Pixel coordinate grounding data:
————————
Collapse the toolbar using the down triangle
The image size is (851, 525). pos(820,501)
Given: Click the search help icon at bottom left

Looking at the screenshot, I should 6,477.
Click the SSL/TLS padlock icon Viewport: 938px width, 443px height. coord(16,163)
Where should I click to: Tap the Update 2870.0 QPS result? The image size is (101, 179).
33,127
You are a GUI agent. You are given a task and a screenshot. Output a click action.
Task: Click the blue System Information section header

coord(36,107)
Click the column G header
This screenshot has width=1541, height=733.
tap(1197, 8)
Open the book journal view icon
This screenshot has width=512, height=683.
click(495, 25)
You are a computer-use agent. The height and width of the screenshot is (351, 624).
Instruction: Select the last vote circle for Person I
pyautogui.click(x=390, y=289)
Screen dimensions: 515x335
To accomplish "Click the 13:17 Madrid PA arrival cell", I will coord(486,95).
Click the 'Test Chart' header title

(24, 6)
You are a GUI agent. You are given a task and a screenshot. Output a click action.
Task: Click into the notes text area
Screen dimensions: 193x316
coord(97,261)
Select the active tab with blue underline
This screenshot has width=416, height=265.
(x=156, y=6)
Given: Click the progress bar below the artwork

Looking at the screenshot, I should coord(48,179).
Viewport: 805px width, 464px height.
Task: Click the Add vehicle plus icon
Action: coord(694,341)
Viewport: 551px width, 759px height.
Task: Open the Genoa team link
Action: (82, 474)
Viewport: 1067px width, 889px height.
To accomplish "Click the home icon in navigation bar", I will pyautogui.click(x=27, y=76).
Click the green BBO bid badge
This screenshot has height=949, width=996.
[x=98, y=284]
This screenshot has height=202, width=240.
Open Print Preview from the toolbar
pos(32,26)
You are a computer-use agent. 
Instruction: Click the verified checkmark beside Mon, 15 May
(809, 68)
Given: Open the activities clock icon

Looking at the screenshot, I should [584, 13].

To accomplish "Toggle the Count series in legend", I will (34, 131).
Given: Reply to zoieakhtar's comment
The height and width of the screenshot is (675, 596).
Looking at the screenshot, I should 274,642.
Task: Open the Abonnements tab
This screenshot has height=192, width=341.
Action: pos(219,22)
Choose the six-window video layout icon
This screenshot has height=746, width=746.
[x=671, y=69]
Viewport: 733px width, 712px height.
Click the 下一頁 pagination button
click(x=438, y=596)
————————
Each of the entries must be set down exactly, none omitted.

Output for this exercise -
Collapse the toolbar using the down triangle
The image size is (851, 525). pos(820,501)
Given: Click the search help icon at bottom left

Looking at the screenshot, I should 6,477.
Click the SSL/TLS padlock icon Viewport: 938px width, 443px height. coord(16,163)
Where should I click to: Tap the Update 2870.0 QPS result? The image size is (101, 179).
33,127
You are a GUI agent. You are given a task and a screenshot. Output a click action.
Task: Click the blue System Information section header

coord(36,107)
Click the column G header
This screenshot has width=1541, height=733.
tap(1197, 8)
Open the book journal view icon
This screenshot has width=512, height=683.
click(495, 25)
You are a computer-use agent. The height and width of the screenshot is (351, 624).
Instruction: Select the last vote circle for Person I
pyautogui.click(x=390, y=289)
Screen dimensions: 515x335
To accomplish "Click the 13:17 Madrid PA arrival cell", I will coord(486,95).
Click the 'Test Chart' header title

(24, 6)
You are a GUI agent. You are given a task and a screenshot. Output a click action.
Task: Click into the notes text area
Screen dimensions: 193x316
coord(97,261)
Select the active tab with blue underline
This screenshot has width=416, height=265.
(x=156, y=6)
Given: Click the progress bar below the artwork

Looking at the screenshot, I should coord(48,179).
Viewport: 805px width, 464px height.
Task: Click the Add vehicle plus icon
Action: coord(694,341)
Viewport: 551px width, 759px height.
Task: Open the Genoa team link
Action: (82, 474)
Viewport: 1067px width, 889px height.
To accomplish "Click the home icon in navigation bar", I will pyautogui.click(x=27, y=76).
Click the green BBO bid badge
This screenshot has height=949, width=996.
[x=98, y=284]
This screenshot has height=202, width=240.
Open Print Preview from the toolbar
pos(32,26)
You are a computer-use agent. 
Instruction: Click the verified checkmark beside Mon, 15 May
(809, 68)
Given: Open the activities clock icon

Looking at the screenshot, I should [584, 13].

To accomplish "Toggle the Count series in legend", I will (34, 131).
Given: Reply to zoieakhtar's comment
The height and width of the screenshot is (675, 596).
Looking at the screenshot, I should 274,642.
Task: Open the Abonnements tab
This screenshot has height=192, width=341.
Action: pos(219,22)
Choose the six-window video layout icon
This screenshot has height=746, width=746.
[x=671, y=69]
Viewport: 733px width, 712px height.
Click the 下一頁 pagination button
click(x=438, y=596)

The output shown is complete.